Rewrite the items from the line containing "This screenshot has" to the end, changing "Add Path" to "Add Curve" and leaving everything else as it is. Leave the pictures out.

┄┄┄┄┄┄┄┄┄┄┄┄┄┄┄┄┄┄┄┄

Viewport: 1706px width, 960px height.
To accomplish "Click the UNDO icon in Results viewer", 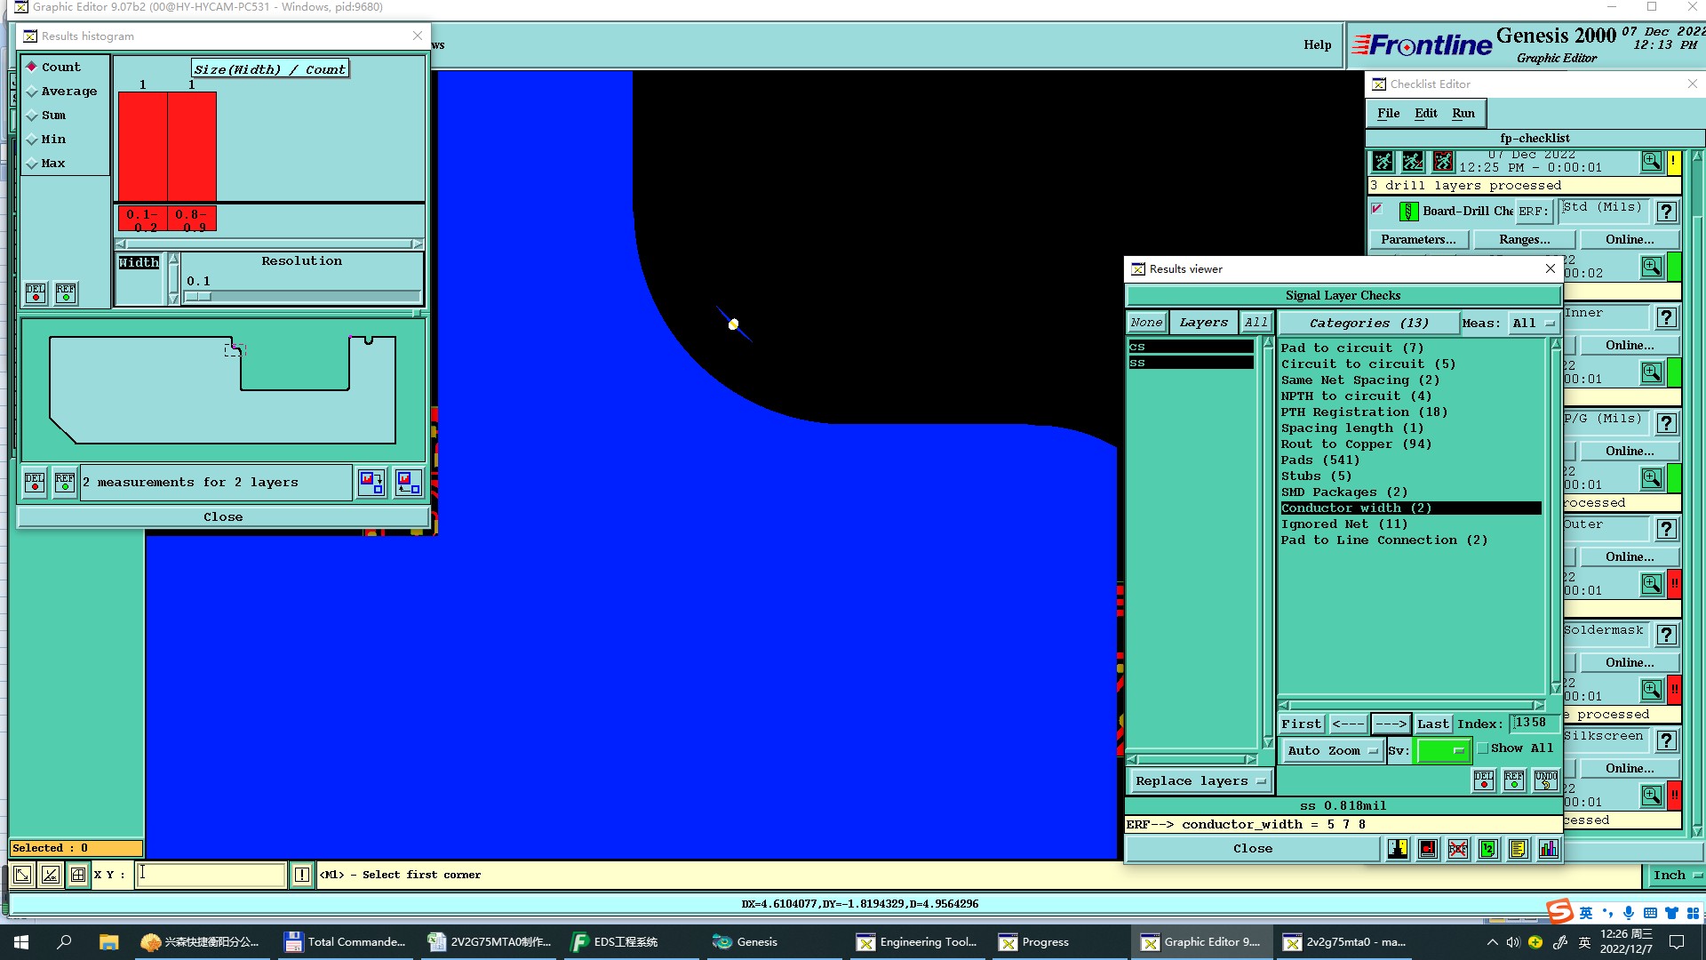I will [1545, 780].
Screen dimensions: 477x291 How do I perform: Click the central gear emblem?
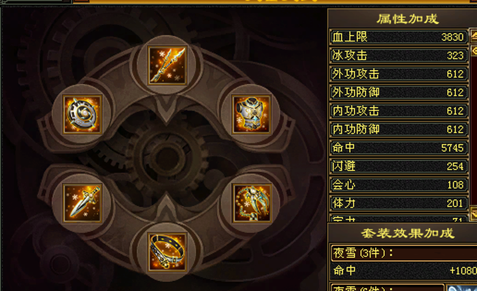pos(167,159)
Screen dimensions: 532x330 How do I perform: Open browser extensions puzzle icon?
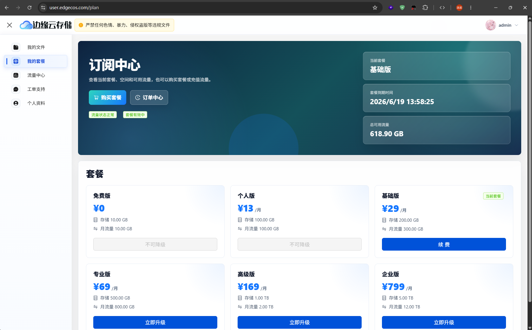point(425,8)
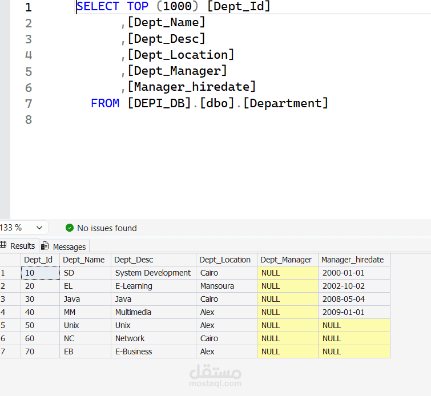Click the System Development cell
The image size is (431, 396).
pos(152,273)
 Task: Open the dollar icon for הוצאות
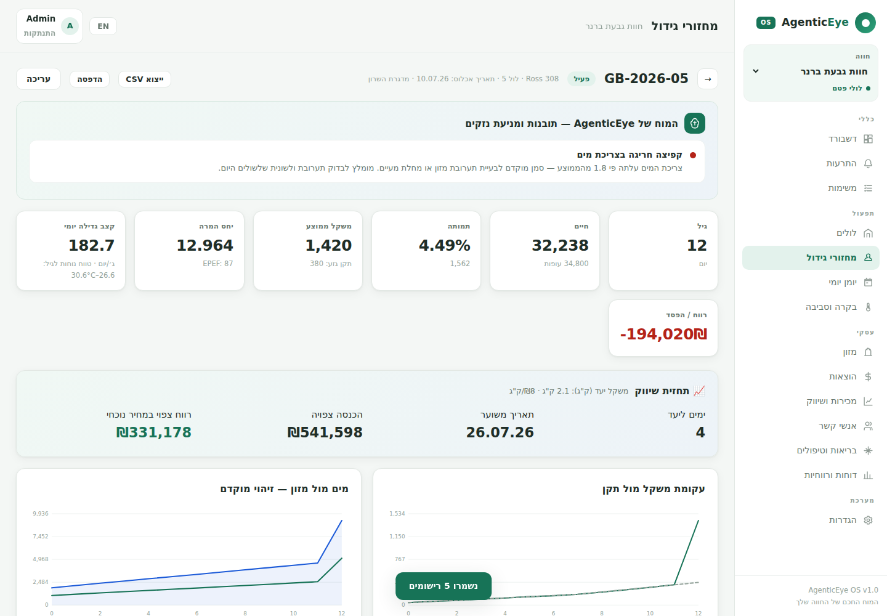click(868, 376)
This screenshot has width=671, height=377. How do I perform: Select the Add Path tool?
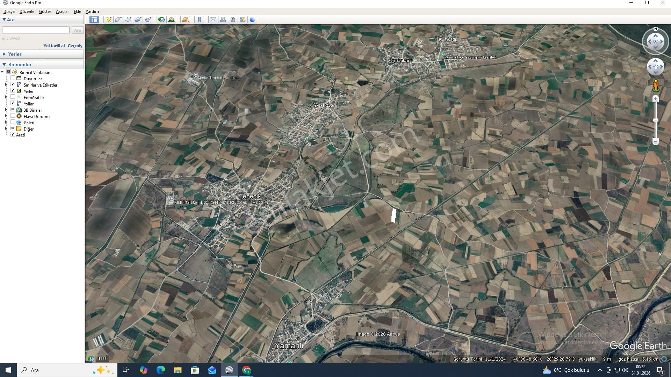click(128, 20)
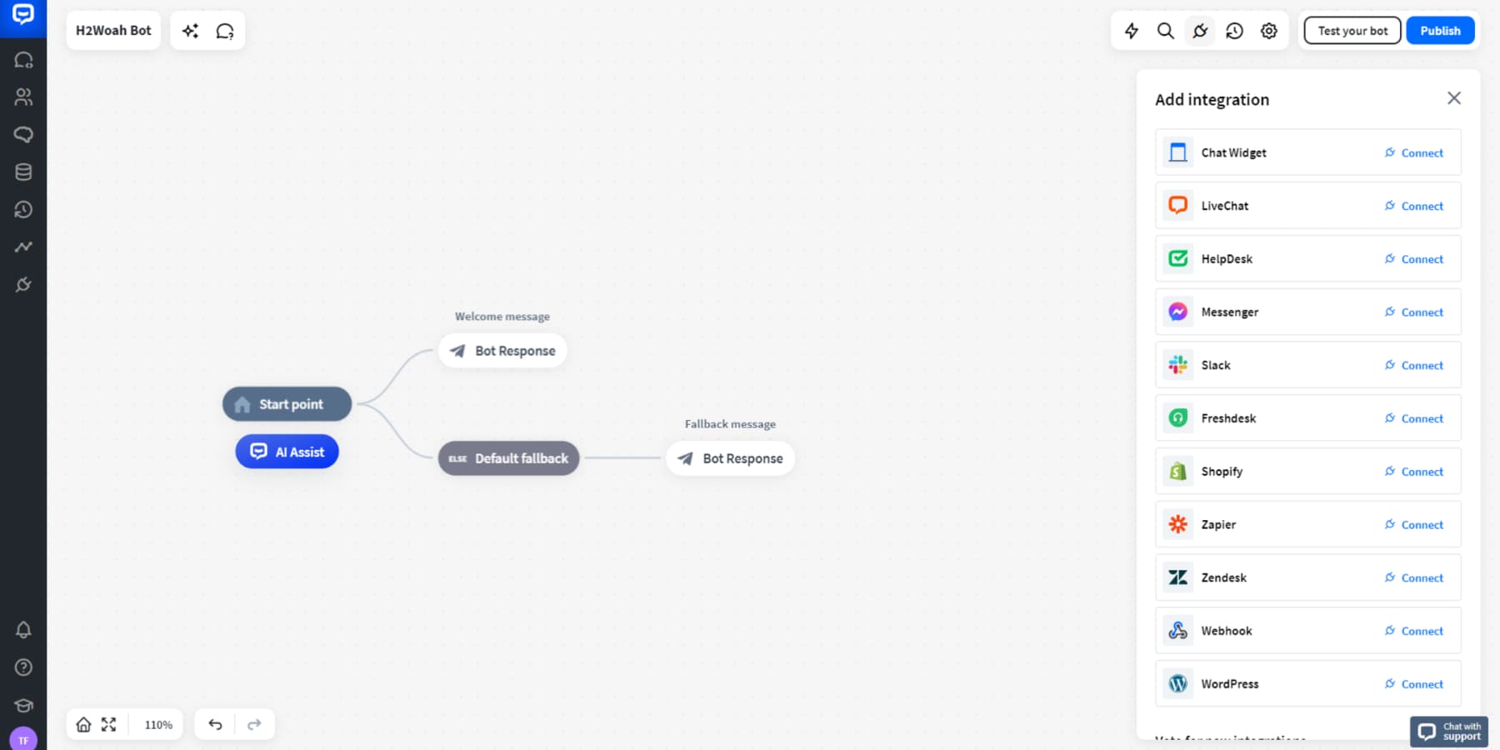Open the Users icon in the sidebar
Image resolution: width=1500 pixels, height=750 pixels.
coord(23,97)
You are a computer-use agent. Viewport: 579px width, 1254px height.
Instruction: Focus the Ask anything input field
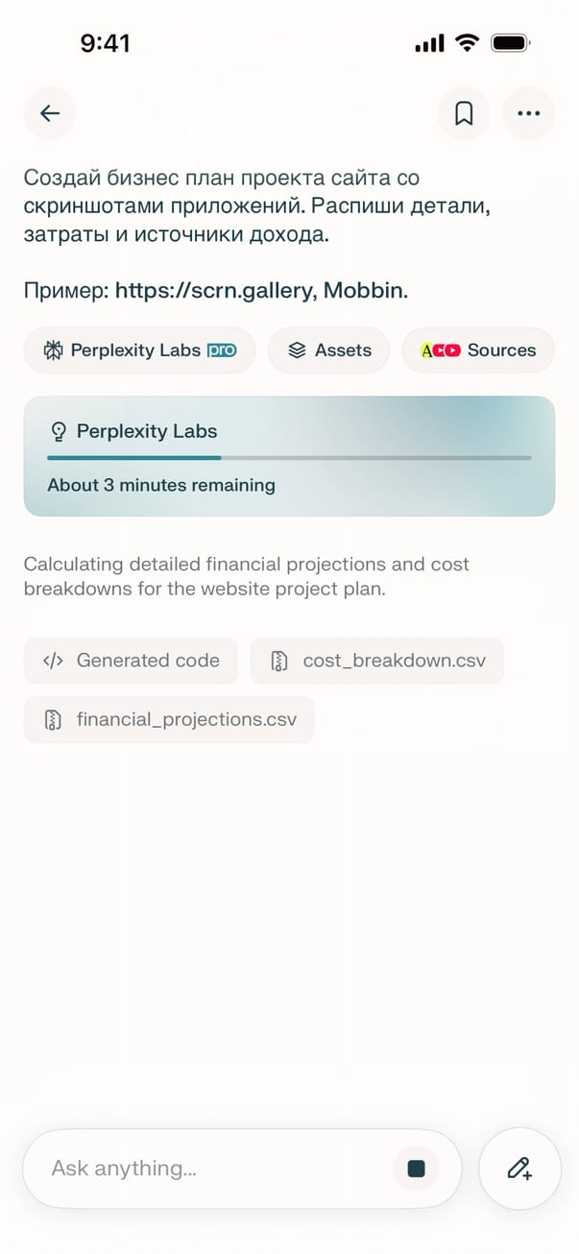pyautogui.click(x=211, y=1168)
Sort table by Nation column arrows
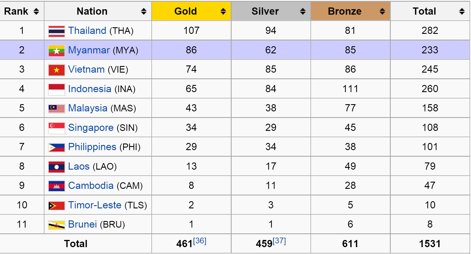The height and width of the screenshot is (254, 471). (144, 11)
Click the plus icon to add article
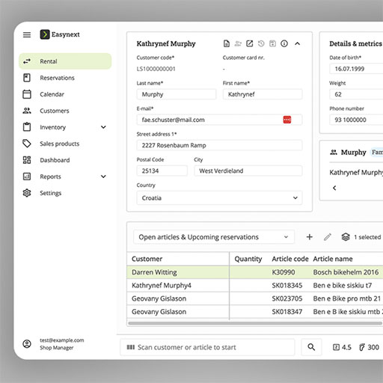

┄┄┄┄┄┄┄┄┄┄┄┄┄┄┄┄┄┄┄┄

**WORKED SOLUTION:**
This screenshot has width=671, height=377. How do I perform: Select the Add Curve tool?
click(128, 20)
Open the Users icon in the sidebar
Image resolution: width=1500 pixels, height=750 pixels.
coord(23,97)
You are a computer-use agent. Viewport: 579px width, 1254px height.
Instruction: Focus the Ask anything input field
pyautogui.click(x=211, y=1168)
Sort table by Nation column arrows
The height and width of the screenshot is (254, 471). (144, 11)
Click the plus icon to add article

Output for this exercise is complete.